How to implement a YOLO (v3) object detector from scratch in PyTorch: Part 3

Part 3 of the tutorial series on how to implement a YOLO v3 object detector from scratch in PyTorch.

6 years ago   •   11 min read

By Ayoosh Kathuria

Image Credits: Karol Majek. Check out his YOLO v3 real time detection video here

This is Part 3 of the tutorial on implementing a YOLO v3 detector from scratch. In the last part, we implemented the layers used in YOLO's architecture, and in this part, we are going to implement the network architecture of YOLO in PyTorch, so that we can produce an output given an image.
Our objective will be to design the forward pass of the network.

The code for this tutorial is designed to run on Python 3.5, and PyTorch 0.4. It can be found in it's entirety at this Github repo.

This tutorial is broken into 5 parts:

  1. Part 1 : Understanding How YOLO works

  2. Part 2 : Creating the layers of the network architecture

  3. Part 3 (This one): Implementing the the forward pass of the network

  4. Part 4 : Objectness Confidence Thresholding and Non-maximum Suppression

  5. Part 5 : Designing the input and the output pipelines


  • Part 1 and Part 2 of the tutorial.
  • Basic working knowledge of PyTorch, including how to create custom architectures with nn.Module, nn.Sequential and torch.nn.parameter classes.
  • Working with images in PyTorch

Defining The Network

As I've pointed out earlier, we use nn.Module class to build custom architectures in PyTorch. Let us define a network for our detector. In the file, we add the following class.

class Darknet(nn.Module):
    def __init__(self, cfgfile):
        super(Darknet, self).__init__()
        self.blocks = parse_cfg(cfgfile)
        self.net_info, self.module_list = create_modules(self.blocks)

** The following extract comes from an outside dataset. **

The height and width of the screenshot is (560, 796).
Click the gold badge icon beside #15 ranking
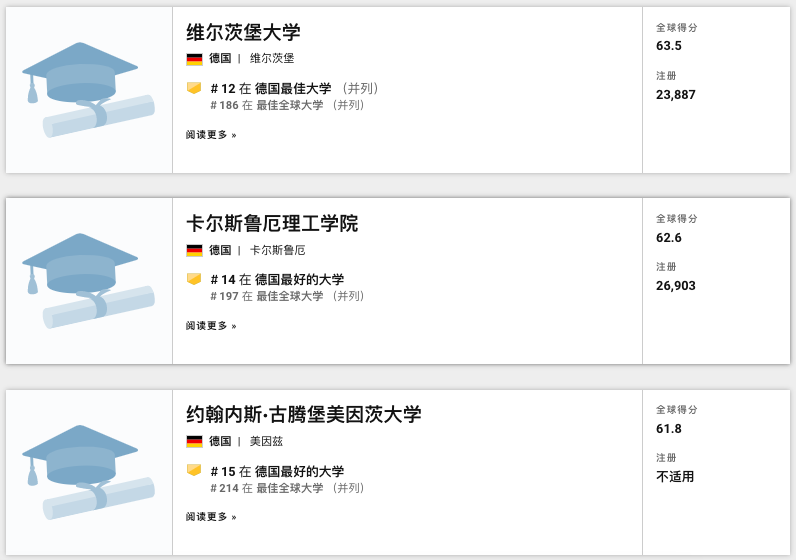194,470
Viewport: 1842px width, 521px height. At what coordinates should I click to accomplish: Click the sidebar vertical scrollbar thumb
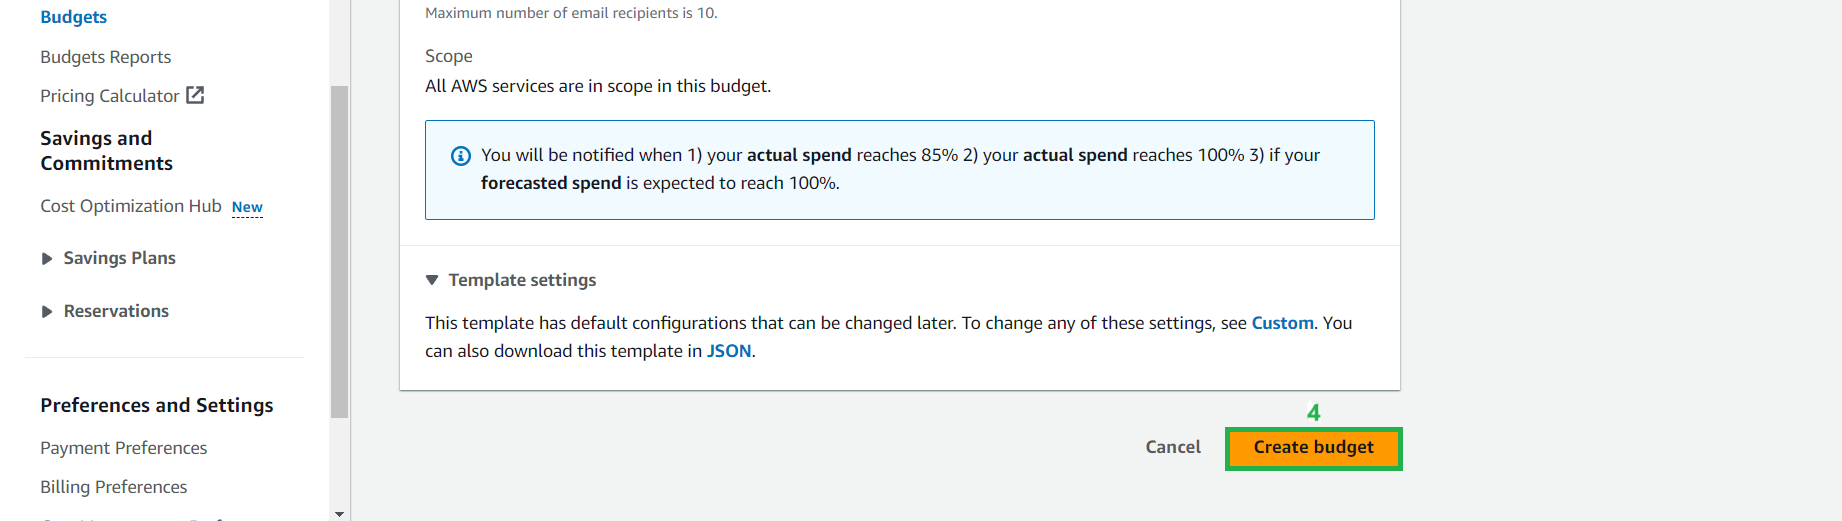[x=340, y=250]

Here, we have subclassed the nn.Module class and named our class Darknet. We initialize the network with members, blocks, net_info and module_list.

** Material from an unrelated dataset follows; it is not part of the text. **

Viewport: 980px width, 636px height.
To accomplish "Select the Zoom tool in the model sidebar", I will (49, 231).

Implementing the forward pass of the network

The forward pass of the network is implemented by overriding the forward method of the nn.Module class.

forward serves two purposes. First, to calculate the output, and second, to transform the output detection feature maps in a way that it can be processed easier (such as transforming them such that detection maps across multiple scales can be concatenated, which otherwise isn't possible as they are of different dimensions).

def forward(self, x, CUDA):
    modules = self.blocks[1:]
    outputs = {}   #We cache the outputs for the route layer

forward takes three arguments, self, the input x and CUDA, which if true, would use GPU to accelerate the forward pass.

Here, we iterate over self.blocks[1:] instead of self.blocks since the first element of self.blocks is a net block which isn't a part of the forward pass.

Since route and shortcut layers need output maps from previous layers, we cache the output feature maps of every layer in a dict outputs. The keys are the the indices of the layers, and the values are the feature maps

As was the case with create_modules function, we now iterate over module_list which contains the modules of the network. The thing to notice here is that the modules have been appended in the same order as they are present in the configuration file. This means, we can simply run our input through each module to get our output.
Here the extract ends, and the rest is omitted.